Making Fun Shirts for Special Events

Want to make matching shirts for a family event?

A quick and fairly inexpensive way to do a group of shirts is iron on designs. Here is how simple it can be.


  • InkJet printer
  • Image editor app
  • Standard Iron
  • Iron on transfer paper
  • Shirts


  • Purchase your paper from any craft store. Buy extra sheets, testing and accidents make extra sheets essential.
    • One style is for light color fabrics only, this is the least expensive and will do best on white, any white in your design will not be printed. It will just show the color of the shirt it is put on. Any space left around your image may turn out glossy depending on your method of pressing it on. The instructions in the package will tell you how to get the results you want.
    • The other style is for dark fabrics, it will be printed on a white background. You can trim it to fit your design or leave the whole page if you want it to look like a printed photo. This will have a plastic feel to it. This will soften as the shirt is washed numerous times.
  • Create your design. Read your instructions carefully for light color paper you print the mirror image of the print because it will press on the opposite of what your print looks like. For the white transfer sheets to press onto dark shirts you print it exactly as you want to see it. Test your design on regular paper first to make sure you get what you expect to see.
  • Print your design onto the transfer paper, the instructions will tell you which side goes up. You must print on the correct side of the paper or you will get a mess.
  • Line up your transfer onto your shirt. Find the center of the neck, sometimes this is where the tag is printed but some shirts can have the tag printed or sewn in crooked. Line up the straight lines in your design with the threads in the weave of the fabric. This may take a bit to figure out but it is important to how the shirt will hang when worn and can result in a crooked print on the shirt if you are not careful. Sometimes you can easily see where it goes.
  • Heat up your iron, the paper you choose will come with instructions on how hot to set your iron and how many seconds to hold the iron on each section of your design sheet.
  • Remove the transfer paper quickly if you want a more matt look or leave it on to cool if you want a glossier finish.

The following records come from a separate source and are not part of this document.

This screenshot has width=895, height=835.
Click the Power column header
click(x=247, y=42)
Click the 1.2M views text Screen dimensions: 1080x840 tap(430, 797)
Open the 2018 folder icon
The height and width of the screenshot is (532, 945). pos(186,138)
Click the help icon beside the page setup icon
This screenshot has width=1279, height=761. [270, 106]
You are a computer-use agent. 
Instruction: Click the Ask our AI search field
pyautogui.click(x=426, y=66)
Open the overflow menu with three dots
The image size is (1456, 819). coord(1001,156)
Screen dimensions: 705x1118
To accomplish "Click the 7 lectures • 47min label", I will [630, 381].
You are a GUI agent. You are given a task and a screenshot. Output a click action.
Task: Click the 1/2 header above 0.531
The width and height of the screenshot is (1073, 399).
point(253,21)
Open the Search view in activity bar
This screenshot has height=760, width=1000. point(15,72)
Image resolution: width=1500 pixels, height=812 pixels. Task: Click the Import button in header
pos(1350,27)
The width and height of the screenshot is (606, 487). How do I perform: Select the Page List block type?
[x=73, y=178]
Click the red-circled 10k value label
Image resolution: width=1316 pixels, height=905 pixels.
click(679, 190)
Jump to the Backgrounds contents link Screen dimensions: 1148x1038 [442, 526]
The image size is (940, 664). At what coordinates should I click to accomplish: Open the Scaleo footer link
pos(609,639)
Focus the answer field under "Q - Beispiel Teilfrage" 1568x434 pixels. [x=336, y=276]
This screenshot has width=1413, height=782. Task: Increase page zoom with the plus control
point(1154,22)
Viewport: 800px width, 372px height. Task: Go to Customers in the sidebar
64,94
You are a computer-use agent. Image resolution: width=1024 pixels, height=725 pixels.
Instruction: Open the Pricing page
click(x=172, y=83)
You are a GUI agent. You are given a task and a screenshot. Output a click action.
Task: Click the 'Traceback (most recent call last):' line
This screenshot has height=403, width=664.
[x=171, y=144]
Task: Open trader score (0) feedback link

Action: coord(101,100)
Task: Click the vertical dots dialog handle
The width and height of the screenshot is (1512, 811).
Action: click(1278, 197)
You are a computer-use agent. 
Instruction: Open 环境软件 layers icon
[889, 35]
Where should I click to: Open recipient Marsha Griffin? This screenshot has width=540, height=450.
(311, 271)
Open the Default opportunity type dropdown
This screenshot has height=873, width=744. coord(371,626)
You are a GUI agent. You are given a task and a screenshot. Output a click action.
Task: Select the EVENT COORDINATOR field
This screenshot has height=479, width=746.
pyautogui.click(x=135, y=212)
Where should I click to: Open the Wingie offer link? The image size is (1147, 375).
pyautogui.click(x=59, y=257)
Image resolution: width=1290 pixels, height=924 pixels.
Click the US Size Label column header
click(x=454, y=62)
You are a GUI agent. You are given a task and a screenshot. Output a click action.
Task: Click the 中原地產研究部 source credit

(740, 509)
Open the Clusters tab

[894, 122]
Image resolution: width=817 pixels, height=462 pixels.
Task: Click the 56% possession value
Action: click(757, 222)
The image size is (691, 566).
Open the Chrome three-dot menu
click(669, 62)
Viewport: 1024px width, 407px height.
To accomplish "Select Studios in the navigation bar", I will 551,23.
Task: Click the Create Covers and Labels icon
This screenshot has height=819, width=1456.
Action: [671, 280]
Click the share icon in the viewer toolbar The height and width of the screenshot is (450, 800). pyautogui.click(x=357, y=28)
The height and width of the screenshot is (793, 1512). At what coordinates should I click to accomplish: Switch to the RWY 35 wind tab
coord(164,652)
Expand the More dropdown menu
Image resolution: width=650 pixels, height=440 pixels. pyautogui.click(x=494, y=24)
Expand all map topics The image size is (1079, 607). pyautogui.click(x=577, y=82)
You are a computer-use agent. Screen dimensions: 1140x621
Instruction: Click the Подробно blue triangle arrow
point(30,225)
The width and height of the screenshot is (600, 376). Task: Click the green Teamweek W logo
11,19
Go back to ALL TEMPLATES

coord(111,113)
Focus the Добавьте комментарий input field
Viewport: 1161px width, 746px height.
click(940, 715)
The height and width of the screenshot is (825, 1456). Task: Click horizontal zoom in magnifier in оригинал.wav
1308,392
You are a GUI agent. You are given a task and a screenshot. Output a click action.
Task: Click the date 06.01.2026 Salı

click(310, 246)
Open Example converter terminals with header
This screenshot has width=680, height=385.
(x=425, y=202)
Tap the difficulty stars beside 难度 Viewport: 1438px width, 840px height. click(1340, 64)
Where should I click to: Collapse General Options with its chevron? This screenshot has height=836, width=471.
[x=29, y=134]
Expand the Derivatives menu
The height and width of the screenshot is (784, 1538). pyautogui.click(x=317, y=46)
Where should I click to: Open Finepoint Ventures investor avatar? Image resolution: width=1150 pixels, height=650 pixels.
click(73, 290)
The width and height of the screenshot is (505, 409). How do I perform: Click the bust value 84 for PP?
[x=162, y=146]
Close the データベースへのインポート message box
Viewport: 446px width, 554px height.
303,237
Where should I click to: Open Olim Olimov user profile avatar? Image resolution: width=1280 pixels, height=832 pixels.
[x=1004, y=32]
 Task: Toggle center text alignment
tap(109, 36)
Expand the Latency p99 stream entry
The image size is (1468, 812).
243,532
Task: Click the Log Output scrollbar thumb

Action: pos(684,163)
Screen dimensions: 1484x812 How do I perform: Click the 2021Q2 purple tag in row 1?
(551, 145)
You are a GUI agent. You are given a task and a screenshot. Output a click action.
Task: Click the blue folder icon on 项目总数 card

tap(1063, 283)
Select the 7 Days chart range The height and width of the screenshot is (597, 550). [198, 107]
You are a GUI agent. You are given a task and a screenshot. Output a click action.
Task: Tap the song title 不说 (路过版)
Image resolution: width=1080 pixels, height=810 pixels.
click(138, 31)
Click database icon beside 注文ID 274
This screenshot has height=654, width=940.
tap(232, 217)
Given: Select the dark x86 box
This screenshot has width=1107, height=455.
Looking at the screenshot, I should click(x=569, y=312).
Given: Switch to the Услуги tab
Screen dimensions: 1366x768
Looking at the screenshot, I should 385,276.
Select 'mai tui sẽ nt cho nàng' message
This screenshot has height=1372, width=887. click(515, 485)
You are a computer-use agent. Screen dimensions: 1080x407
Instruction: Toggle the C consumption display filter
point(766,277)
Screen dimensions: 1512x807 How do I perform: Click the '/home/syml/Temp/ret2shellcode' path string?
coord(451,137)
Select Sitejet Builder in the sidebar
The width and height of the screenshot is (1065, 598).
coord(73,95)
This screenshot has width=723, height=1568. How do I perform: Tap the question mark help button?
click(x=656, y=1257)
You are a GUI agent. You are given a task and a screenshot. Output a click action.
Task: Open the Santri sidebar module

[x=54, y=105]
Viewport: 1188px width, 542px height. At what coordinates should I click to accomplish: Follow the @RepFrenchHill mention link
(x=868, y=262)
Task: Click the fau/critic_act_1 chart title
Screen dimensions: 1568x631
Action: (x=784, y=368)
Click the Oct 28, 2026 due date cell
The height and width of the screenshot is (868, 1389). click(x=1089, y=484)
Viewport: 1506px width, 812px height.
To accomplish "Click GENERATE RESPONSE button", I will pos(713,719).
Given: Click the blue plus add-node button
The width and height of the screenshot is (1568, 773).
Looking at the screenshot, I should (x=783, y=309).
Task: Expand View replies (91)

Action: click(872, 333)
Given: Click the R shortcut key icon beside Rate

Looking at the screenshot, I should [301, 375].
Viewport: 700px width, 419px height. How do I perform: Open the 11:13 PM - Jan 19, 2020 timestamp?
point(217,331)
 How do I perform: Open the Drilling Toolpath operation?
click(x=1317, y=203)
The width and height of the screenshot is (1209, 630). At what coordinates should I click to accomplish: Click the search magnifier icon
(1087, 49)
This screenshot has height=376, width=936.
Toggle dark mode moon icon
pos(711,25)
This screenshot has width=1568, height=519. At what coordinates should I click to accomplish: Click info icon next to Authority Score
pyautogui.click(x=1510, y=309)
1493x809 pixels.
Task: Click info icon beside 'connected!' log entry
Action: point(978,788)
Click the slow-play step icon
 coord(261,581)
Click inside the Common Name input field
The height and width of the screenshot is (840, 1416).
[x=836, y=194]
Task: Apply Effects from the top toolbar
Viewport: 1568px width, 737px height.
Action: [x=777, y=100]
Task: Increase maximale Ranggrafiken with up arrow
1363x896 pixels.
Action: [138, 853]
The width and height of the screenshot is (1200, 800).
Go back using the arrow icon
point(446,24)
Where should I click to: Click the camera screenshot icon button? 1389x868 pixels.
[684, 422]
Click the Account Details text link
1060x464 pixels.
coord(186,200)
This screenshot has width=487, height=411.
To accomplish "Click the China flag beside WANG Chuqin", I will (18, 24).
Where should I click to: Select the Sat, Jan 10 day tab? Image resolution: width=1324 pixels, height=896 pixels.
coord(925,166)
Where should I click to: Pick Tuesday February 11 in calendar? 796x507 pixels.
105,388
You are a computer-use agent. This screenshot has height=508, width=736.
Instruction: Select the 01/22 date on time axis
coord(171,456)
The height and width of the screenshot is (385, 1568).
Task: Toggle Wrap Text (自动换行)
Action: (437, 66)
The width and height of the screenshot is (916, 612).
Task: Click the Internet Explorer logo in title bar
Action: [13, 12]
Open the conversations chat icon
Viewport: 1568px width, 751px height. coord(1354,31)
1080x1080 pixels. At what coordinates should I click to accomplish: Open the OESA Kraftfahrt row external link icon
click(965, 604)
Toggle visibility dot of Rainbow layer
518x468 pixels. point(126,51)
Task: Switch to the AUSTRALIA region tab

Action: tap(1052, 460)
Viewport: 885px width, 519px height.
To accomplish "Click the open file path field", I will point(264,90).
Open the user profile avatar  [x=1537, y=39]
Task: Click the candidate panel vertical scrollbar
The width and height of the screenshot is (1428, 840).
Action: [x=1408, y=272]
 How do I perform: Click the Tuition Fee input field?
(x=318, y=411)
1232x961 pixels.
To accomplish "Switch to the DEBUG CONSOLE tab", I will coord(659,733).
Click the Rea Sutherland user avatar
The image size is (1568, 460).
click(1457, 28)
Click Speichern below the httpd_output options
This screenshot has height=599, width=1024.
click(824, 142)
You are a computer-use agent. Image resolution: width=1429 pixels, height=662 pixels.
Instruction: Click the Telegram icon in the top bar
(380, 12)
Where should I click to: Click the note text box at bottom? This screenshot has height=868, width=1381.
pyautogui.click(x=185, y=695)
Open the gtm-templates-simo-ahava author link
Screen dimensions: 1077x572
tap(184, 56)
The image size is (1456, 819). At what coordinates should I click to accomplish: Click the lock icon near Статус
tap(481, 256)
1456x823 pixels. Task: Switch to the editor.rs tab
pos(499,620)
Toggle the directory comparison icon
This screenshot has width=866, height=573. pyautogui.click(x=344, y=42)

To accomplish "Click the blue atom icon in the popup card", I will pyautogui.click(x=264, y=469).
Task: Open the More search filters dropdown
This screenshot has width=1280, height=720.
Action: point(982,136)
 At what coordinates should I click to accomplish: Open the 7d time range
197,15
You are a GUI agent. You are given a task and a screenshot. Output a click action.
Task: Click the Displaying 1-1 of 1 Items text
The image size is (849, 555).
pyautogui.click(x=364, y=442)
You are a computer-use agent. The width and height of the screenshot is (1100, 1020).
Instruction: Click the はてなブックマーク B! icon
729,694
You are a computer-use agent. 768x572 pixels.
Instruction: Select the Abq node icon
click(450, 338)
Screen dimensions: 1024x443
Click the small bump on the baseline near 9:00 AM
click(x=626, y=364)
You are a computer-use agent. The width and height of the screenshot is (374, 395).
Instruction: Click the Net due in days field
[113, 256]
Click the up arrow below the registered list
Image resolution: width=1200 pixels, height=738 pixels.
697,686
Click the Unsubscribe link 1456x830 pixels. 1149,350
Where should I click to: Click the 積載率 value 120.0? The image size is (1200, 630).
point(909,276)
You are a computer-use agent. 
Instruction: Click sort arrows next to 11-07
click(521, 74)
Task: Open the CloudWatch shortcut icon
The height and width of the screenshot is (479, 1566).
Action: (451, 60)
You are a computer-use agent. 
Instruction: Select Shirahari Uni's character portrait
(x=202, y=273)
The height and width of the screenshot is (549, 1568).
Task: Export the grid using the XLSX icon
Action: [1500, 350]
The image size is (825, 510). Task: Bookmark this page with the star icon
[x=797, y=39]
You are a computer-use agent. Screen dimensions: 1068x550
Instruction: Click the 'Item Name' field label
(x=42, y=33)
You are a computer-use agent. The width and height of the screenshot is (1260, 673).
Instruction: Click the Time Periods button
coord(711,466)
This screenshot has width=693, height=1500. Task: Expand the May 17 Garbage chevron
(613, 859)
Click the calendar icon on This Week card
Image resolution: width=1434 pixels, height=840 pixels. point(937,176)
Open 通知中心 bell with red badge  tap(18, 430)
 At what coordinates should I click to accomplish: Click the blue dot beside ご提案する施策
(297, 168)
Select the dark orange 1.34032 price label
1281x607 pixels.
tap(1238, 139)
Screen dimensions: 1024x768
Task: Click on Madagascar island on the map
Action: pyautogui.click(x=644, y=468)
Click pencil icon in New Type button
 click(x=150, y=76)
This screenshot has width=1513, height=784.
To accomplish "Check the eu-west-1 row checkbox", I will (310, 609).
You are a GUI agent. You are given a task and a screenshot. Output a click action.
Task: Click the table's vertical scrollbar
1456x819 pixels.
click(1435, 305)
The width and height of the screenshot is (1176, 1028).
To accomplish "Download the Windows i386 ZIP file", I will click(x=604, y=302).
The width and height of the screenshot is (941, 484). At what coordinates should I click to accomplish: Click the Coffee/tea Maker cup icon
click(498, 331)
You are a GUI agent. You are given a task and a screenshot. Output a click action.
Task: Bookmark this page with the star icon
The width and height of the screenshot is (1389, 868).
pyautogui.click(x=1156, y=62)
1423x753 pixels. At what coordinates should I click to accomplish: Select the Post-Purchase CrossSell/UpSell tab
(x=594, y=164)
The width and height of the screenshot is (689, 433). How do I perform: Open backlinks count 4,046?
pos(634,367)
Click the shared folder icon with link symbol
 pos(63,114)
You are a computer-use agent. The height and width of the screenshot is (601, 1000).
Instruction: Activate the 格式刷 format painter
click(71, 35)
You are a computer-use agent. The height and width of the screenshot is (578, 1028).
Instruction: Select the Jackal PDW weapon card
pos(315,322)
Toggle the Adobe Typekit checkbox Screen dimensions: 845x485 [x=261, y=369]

You may want to do a practice run on an old shirt or cotton fabric scrap to determine how your transfer will look when you are done.

When you wash out your shirts be certain to use cool water and turn them inside out. If they need pressed don’t iron directly on the design, use a sheet of parchment paper to prevent the glue or plastic background from melting onto your iron.

You should be able to accomplish the transfer from the paper print in about 15 minutes per shirt, creating your design will take as much or little time as needed to perfect the design for your shirts.

Finally dress your group in their new shirts and off to the event you go!